Like many sibling harmony groups, Chicago’s Hutchinson sisters – aka The Emotions – had a unique and immediately identifiable sound that distinguished them from the pack. Precociously talented and raised in the church, they made their recording debut as teenagers for Windy City indie labels like Brainstorm and Twin Stacks before landing a deal down in Memphis at mighty Stax Records in 1969. Under the aegis of writers/producers Isaac Hayes and David Porter, they scored a Top 3 R&B hit for Stax’s Volt subsidiary the same year. It’s title? ‘So I Can Love You,’ a gorgeous beat ballad laced with candyfloss harmonies and an infectious chorus. It kicks off this stupendous 40-track/2-CD retrospective, which doesn’t include material from their pre-Stax indie period, but covers every musical base thereafter, from Volt and Columbia to Motown and the Windy City imprint, Red Label, in the ’80s.
After their initial success at Stax/Volt, the sisters’ chart fortunes in the early ’70s were mixed and it wasn’t until Stax went down the pan and Earth, Wind & Fire’s late-departed leader, Maurice White, picked them up in the mid-’70s and got them signed to Columbia, where they finally hit the big time. They’re still remembered fondly by the public at large for their appearance alongside EW&F on the immortal disco classic, ‘Boogie Wonderland’ (included here as well), and, of course, their own big Columbia hit, ‘The Best Of My Love.’
Rather than present The Emotions’ music chronologically, the folks at bbr have elected to jumble up the tracks from different periods, which certainly gives an element of surprise to the collection but to my ears this method doesn’t quite hit the spot, sometimes jarringly juxtaposing earthy southern soul tunes with frothy disco grooves (also, perhaps, a chronologically-sequenced compilation would have ably demonstrated how the group’s sound evolved over the years).
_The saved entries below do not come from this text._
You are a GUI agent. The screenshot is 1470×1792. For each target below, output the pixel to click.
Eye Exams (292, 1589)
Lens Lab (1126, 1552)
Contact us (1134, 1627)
Even so, the music, itself, is unimpeachable, and reminds us what a versatile and supremely-talented vocal group the Hutchinson sisters were. Their Maurice White-helmed Columbia period was arguably their most fertile and the big hits are all represented here, including the lovely Skip Scarborough-penned ballad, ‘Don’t Ask My Neighbors,’ and the exultantly upbeat and brassy ‘I Don’t Wanna Lose Your Love.’
Though they could infuse disco beats with sweet soul power, they were at their most potent on meditative tracks – exemplified by ‘Rejoice’ (the title track of their best ever album) and the sublime, transcendent ‘Blessed,’ which closes this collection. The girl’s short tenure with the Red Label in 1984 yielded a patchy album but a great cut in the shape of the sensuous groove ballad, ‘You’re The One.’ Their Motown LP a year later was even worse and included from it on this collection is the single ‘Miss Your Love,’ which with its heavy, archetypally-’80s drum machine groove sounds incongruous in relation to the rest of the music on this set.
This is the only blemish on an otherwise stupendous collection of music. If you only know The Emotions for ‘Boogie Wonderland’ or ‘The Best Of My Love’ then this compilation will prove a revelation.